We further investigated macrophage TNF release after experimental thorax trauma, alone and in response to either endotoxin/ LTA or whole dead bacteria. The TNF release of AM from traumatized rat lungs was increased 96 hours after blast as compared to non-traumatized controls, indicating that the AM are primed to release TNF following thoracic trauma. This result is in line with increasing TNF levels measured in BAL fluids of traumatized rat lungs in vivo over time (discussed in 5.3.2.2). However, when compared to the early TNF release measured in BAL fluids from 3 hours after trauma on, the TNF release by isolated AM in vitro is delayed. Additional stimulation of the AM with either endotoxin/ LTA or bacteria induced a marked increase in TNF release 24 hours after blast exposure, whereas initially after blast the response of the AM towards both stimuli was comparable or even decreased (E. coli stimulation) with that from AM of non-traumatized controls. We conclude that thoracic trauma primes AM to release TNF which can be augmented by an additional bacterial stimulus. With regard to TNF release, AM from sham controls as well as from traumatized rats were more susceptible to LPS than to LTA (up to 8-fold and 7-fold, respectively at the highest used concentration) and more to E. coli than to S. aureus stimulation (up to 4.7-fold and 6.5-fold, respectively). This is in close correlation to reports from Morath and colleagues ²³¹, who described LTA as a weak inducer of cytokine release in human blood compared to LPS.

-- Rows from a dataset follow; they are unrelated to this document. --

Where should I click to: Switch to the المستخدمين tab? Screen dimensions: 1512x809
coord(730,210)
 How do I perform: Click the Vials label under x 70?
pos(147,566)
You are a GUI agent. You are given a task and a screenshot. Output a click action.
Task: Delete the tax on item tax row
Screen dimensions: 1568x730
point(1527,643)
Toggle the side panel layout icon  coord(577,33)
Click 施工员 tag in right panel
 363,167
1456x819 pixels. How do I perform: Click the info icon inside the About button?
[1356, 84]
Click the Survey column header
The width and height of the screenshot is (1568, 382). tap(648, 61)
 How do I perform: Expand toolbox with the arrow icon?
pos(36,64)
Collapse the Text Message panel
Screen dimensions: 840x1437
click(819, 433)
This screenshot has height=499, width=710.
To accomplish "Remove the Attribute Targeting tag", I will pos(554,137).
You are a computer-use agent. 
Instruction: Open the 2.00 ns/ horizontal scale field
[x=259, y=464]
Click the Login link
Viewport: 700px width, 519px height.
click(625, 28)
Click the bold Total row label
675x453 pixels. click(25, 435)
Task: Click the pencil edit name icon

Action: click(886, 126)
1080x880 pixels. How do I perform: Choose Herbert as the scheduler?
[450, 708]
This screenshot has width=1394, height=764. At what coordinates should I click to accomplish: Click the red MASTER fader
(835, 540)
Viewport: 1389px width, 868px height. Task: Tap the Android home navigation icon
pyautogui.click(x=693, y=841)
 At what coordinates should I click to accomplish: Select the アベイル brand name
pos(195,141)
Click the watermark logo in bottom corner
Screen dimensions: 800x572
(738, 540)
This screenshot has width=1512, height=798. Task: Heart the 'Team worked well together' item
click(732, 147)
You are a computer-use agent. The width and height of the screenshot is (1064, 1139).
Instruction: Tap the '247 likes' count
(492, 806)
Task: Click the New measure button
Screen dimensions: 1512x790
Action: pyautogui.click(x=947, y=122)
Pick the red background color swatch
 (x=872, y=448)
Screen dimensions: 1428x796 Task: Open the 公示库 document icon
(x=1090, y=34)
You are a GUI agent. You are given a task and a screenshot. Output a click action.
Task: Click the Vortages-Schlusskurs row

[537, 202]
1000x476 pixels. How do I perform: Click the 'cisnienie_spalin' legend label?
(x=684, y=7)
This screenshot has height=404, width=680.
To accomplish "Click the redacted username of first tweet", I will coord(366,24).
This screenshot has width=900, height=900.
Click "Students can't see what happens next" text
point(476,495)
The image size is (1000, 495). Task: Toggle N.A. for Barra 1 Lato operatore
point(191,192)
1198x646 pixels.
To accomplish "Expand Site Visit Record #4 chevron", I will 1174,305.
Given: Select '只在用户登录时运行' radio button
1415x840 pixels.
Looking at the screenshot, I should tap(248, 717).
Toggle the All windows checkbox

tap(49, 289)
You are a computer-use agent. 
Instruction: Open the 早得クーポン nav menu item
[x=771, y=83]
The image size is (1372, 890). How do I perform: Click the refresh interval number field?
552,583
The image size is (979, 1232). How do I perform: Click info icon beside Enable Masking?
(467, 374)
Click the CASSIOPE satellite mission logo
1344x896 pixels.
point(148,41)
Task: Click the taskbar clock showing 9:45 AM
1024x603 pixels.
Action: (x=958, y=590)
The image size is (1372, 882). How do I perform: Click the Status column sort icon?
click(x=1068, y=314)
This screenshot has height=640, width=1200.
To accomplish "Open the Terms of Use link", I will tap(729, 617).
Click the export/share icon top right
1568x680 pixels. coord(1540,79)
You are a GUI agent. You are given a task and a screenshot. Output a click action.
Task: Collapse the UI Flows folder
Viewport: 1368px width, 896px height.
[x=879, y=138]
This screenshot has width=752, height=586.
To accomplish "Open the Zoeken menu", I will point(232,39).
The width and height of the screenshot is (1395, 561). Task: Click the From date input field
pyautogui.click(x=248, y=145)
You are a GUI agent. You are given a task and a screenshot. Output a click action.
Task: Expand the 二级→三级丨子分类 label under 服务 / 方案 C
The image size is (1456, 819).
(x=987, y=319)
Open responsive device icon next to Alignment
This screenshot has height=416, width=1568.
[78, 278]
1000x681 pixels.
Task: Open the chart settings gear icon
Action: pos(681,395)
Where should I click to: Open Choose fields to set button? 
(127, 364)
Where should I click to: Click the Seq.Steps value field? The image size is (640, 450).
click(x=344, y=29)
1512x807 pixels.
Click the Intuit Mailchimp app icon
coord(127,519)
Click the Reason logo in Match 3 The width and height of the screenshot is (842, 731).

Many experimental models of trauma have demonstrated a change in macrophage function as

Discussion

after injury. The causes of abnormal macrophage function appear to be multifactorial but are not well understood. Injury causes a stress response which in turn has been recognized as a source of immunosuppression. Thus, physical or even psychological stresses trigger the hypothalamic-pituitary-adrenal (HPA) axis, resulting in a marked rise in serum levels of many hormones e.g. glucocorticoids ¹³⁰. Receptors for glucocorticoids are present on macrophages

233 and have been shown to downregulate macrophage functions ²³². Furthermore, not only stress but also pro-inflammatory cytokines such as IL-1, IL-6 and TNF cause via the release of corticotropin the release of glucocorticoids (reviewed in ¹³⁰). Thus, glucocorticoid-mediated immunosuppression following injury may represent dysfunction of normal, inhibitory feedback pathways. With regard to this, Cech and colleagues ²³² reported increased plasma corticosterone levels one day after femure fracture in mice. In this study femur fracture resulted also in a reduction of 1. Macrophage production of superoxide anion, 2. C. albicans killing, 3. macrophage synthesis of IL-6 and TNF and 4. an increase in PGE₂ synthesis. These authors further demonstrated that pre-treatment with the glucocorticoid receptor antagonist, mifepristone (RU 486) significantly prevented or reduced the observed suppression of several macrophage functions, including oxidative burst capacity and C. albicans killing but did not alter the increased PGE₂ synthesis. However, the initially suppressed macrophage function was supposed to be at least in part due to the trauma-related PGE₂ production ¹⁵⁵. The results from our study demonstrated a recovery from an initially suppressed E. coli phagocytosis and oxidative burst within 24 hours and 96 hours, respectively. Such a rebound phenomenon has also been described for peritoneal macrophages after laparotomy ¹⁵⁶. We further identified a hyperactive TNF response of AM to endotoxin/ LTA and whole bacteria stimulation that is seen 24 hours after blast exposure. This is in line with McCarter and colleagues ¹⁵⁵ who found increased TNF, IL-6 and H2O2 secretion of splenic macrophages in response to endotoxin or PMA stimulation 7 days after trauma. These authors further demonstrated that inflammatory hypersecretion does not necessary translate into improved immunologic protection, as demonstrated by the functional impairment of macrophage antigen presentation. It is likely that the impairment of phagocytic function and microbicidal activity after thoracic trauma observed in this setting could contribute to a depressed antigen presentation. However, preliminary findings showed that Keyhole Limped Hemocyanin (KLH)-sensitised rats developed a cutaneous anergy during about four days after severe trauma, which underlines that the intensity of the investigated trauma has systemic repercussions and seems to include aspects of immunosupression.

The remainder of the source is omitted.